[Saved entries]
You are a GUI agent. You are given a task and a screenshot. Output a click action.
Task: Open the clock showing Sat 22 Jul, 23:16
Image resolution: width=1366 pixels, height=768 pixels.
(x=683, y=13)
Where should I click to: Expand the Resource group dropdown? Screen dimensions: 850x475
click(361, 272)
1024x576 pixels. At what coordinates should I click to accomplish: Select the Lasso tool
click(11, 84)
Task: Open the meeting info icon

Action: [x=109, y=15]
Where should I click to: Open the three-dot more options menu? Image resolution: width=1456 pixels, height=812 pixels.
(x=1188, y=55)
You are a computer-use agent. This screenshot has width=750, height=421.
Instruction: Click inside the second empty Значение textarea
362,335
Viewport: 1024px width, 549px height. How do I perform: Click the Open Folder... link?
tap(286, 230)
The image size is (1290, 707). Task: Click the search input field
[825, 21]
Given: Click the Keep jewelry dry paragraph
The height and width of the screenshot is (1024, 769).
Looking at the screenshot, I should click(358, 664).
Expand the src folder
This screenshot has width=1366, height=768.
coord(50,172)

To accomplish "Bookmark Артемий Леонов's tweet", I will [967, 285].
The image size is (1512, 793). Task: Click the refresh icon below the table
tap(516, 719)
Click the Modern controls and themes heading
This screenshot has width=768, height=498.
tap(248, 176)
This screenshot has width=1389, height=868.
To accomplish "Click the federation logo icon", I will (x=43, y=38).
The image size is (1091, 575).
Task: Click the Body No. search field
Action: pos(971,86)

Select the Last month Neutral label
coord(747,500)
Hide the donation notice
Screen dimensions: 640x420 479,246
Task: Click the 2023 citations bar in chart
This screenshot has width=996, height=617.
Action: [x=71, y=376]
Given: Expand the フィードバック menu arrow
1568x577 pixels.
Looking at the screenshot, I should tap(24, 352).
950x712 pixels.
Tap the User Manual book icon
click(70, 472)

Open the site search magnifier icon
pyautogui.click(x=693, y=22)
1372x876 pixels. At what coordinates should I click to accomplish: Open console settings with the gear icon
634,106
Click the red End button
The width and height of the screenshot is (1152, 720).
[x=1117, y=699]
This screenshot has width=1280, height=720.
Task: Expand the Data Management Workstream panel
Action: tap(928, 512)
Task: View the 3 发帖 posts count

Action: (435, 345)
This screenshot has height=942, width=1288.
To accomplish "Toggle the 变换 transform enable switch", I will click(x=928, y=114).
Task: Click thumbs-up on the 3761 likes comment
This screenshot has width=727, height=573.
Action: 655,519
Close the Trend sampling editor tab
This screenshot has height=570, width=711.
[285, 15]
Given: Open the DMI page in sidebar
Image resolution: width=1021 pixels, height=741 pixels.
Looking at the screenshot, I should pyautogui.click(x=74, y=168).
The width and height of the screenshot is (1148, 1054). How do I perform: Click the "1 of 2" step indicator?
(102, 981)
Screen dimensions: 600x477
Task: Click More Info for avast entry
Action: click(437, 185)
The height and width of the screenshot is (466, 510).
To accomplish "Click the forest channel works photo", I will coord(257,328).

* [WORK INSTRUCTIONS]: Reproduce the data shown above with every line intact.

* [ANSWER SPACE]:
You are a GUI agent. You are given a task and a screenshot. Output a click action.
Task: Open the clock showing Sat 22 Jul, 23:16
Image resolution: width=1366 pixels, height=768 pixels.
(x=683, y=13)
Where should I click to: Expand the Resource group dropdown? Screen dimensions: 850x475
click(361, 272)
1024x576 pixels. At what coordinates should I click to accomplish: Select the Lasso tool
click(11, 84)
Task: Open the meeting info icon

Action: [x=109, y=15]
Where should I click to: Open the three-dot more options menu? Image resolution: width=1456 pixels, height=812 pixels.
(x=1188, y=55)
You are a computer-use agent. This screenshot has width=750, height=421.
Instruction: Click inside the second empty Значение textarea
362,335
Viewport: 1024px width, 549px height. How do I perform: Click the Open Folder... link?
tap(286, 230)
The image size is (1290, 707). Task: Click the search input field
[825, 21]
Given: Click the Keep jewelry dry paragraph
The height and width of the screenshot is (1024, 769).
Looking at the screenshot, I should click(358, 664).
Expand the src folder
This screenshot has width=1366, height=768.
coord(50,172)

To accomplish "Bookmark Артемий Леонов's tweet", I will [967, 285].
The image size is (1512, 793). Task: Click the refresh icon below the table
tap(516, 719)
Click the Modern controls and themes heading
This screenshot has width=768, height=498.
tap(248, 176)
This screenshot has width=1389, height=868.
To accomplish "Click the federation logo icon", I will (x=43, y=38).
The image size is (1091, 575).
Task: Click the Body No. search field
Action: pos(971,86)

Select the Last month Neutral label
coord(747,500)
Hide the donation notice
Screen dimensions: 640x420 479,246
Task: Click the 2023 citations bar in chart
This screenshot has width=996, height=617.
Action: [x=71, y=376]
Given: Expand the フィードバック menu arrow
1568x577 pixels.
Looking at the screenshot, I should tap(24, 352).
950x712 pixels.
Tap the User Manual book icon
click(70, 472)

Open the site search magnifier icon
pyautogui.click(x=693, y=22)
1372x876 pixels. At what coordinates should I click to accomplish: Open console settings with the gear icon
634,106
Click the red End button
The width and height of the screenshot is (1152, 720).
[x=1117, y=699]
This screenshot has width=1280, height=720.
Task: Expand the Data Management Workstream panel
Action: tap(928, 512)
Task: View the 3 发帖 posts count

Action: (435, 345)
This screenshot has height=942, width=1288.
To accomplish "Toggle the 变换 transform enable switch", I will click(x=928, y=114).
Task: Click thumbs-up on the 3761 likes comment
This screenshot has width=727, height=573.
Action: 655,519
Close the Trend sampling editor tab
This screenshot has height=570, width=711.
[285, 15]
Given: Open the DMI page in sidebar
Image resolution: width=1021 pixels, height=741 pixels.
Looking at the screenshot, I should pyautogui.click(x=74, y=168).
The width and height of the screenshot is (1148, 1054). How do I perform: Click the "1 of 2" step indicator?
(102, 981)
Screen dimensions: 600x477
Task: Click More Info for avast entry
Action: click(437, 185)
The height and width of the screenshot is (466, 510).
To accomplish "Click the forest channel works photo", I will coord(257,328).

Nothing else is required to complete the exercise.